Why ‘plain Jane’ Deserves a Second Look

An event over this Easter weekend (6th – 9th April, 2012) at Hampton Court Palace re-examines the brief queenship of Jane Seymour, and presents a far more politically active queen than many will be familiar with. Lauren Johnson, who interprets Jane, and is the Research Manager for Past Pleasures Ltd. shows here why ‘plain Jane’ deserves a second look.

Past Pleasures hosting a Tudor event

Lauren Johnson at Hampton Court Palace

Henry VIII and his six wives is a perennial topic for adaptation, whether into works of history, literature, for film or stage. The fact of a man marrying and disposing of, or outliving, so many women is intriguing in itself, but when coupled to the extraordinary personalities of those involved, it is easy to see why we keep returning to the Henrician age. What particularly interests is that after his first union with Catherine of Aragon, Henry broke the pattern of dynastic alliance of his predecessors, repeatedly marrying Englishwomen of little innate political importance, and out of genuine passion rather than dutiful affection. Henry VIII could be gullible when it came to marriage, as the veil drawn over Catherine Howard’s sexual experience showed, but he could not be forced into an affection he did not feel. The spectacular failure of his diplomatic marriage to Anne of Cleves is testament to that: he never consummated the marriage and it was annulled within six months of their first meeting. So there must have been something extraordinary about the women he fell in love with; each of them remarkable in their own way, certainly, whether because of outward charms (Howard), sexual wiles (Anne Boleyn, Howard again) or intelligence (Boleyn, Kateryn Parr), but all remarkable.

Jane Seymour by Hans Holbein the Younger

Jane Seymour is the one wife who consistently seems to defy Henry’s pattern. As David Starkey writes in his 2004 work Six Wives: The Queens of Henry VIII,

‘What was there here – a woman of no family, no beauty, no talent, and perhaps not much reputation – to attract a man who had already been married to two such extraordinary women as Catherine and Anne?’

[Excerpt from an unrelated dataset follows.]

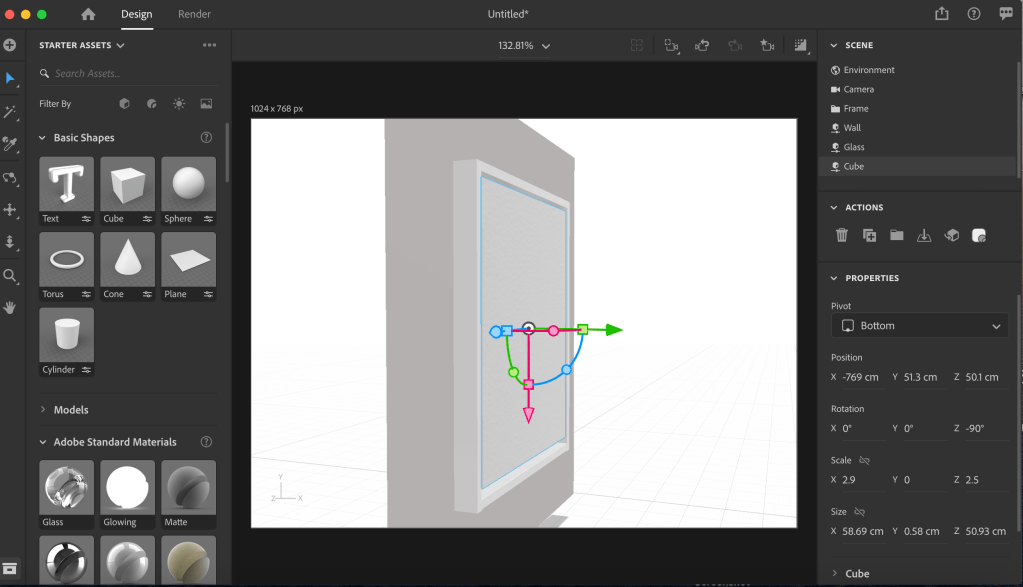Open the Pivot dropdown set to Bottom

tap(919, 326)
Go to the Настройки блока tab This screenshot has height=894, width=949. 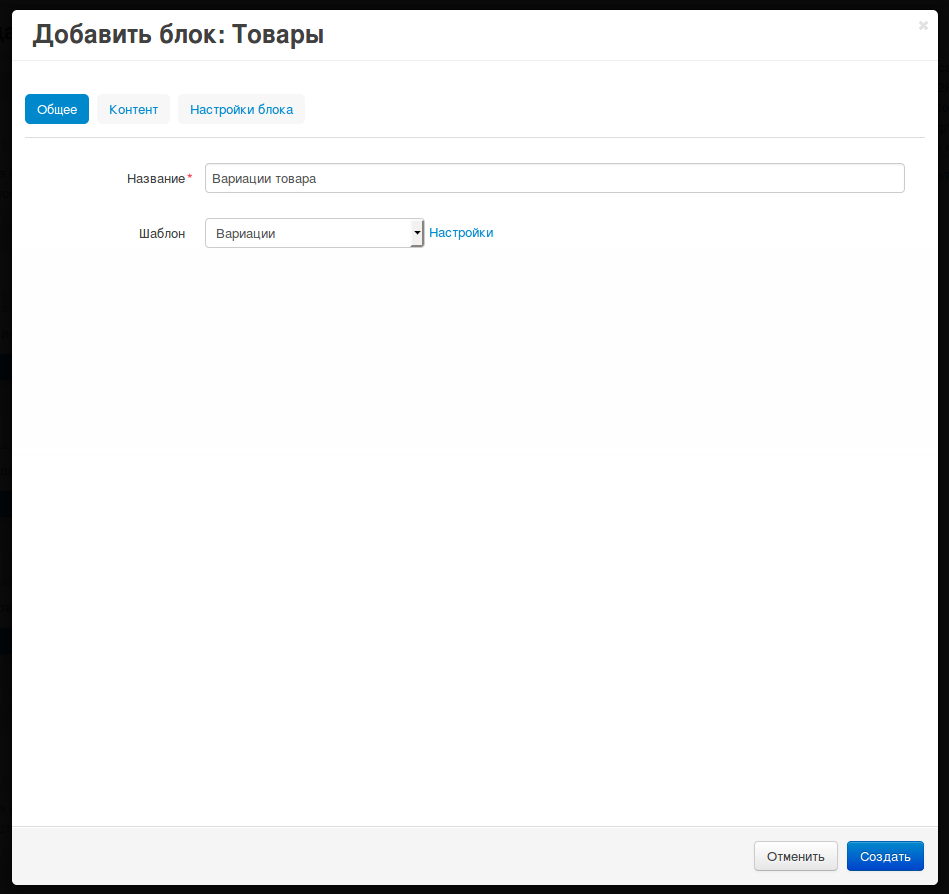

Contemporary sources seem to support this. When he first heard of the King’s courtship of ‘Mistress Semel’, the Imperial ambassador Eustace Chapuys dwelt most upon the lady’s interest in Princess Mary’s future, and only vaguely noticed that she was ‘of middle stature and no great beauty’, ‘not a woman of great wit, but she may have good understanding’. Later, when greeting Jane as queen, Chapuys emphasized her pacific qualities, while the native courtier, Sir John Russell emphasized her gentleness. These feminine virtues of meek amiability are those most associated with Jane, and which she herself emphasized in her motto as queen: ‘Bound to obey and serve.’ Since she died within eighteen months of her marriage to Henry, giving him the healthy son he so desperately wanted, there was little opportunity to promote an alternative representation, and many historians have skimmed over Jane as little more than a transition between the bluff young Hal who broke with Rome out of hot-tempered passion, and the morbid creature who devoured three wives in his last seven years. Henry himself did much to enshrine the ‘cult of Jane’, with her image and iconography (the phoenix, the panther, the unicorn) living on long after his queen was dead.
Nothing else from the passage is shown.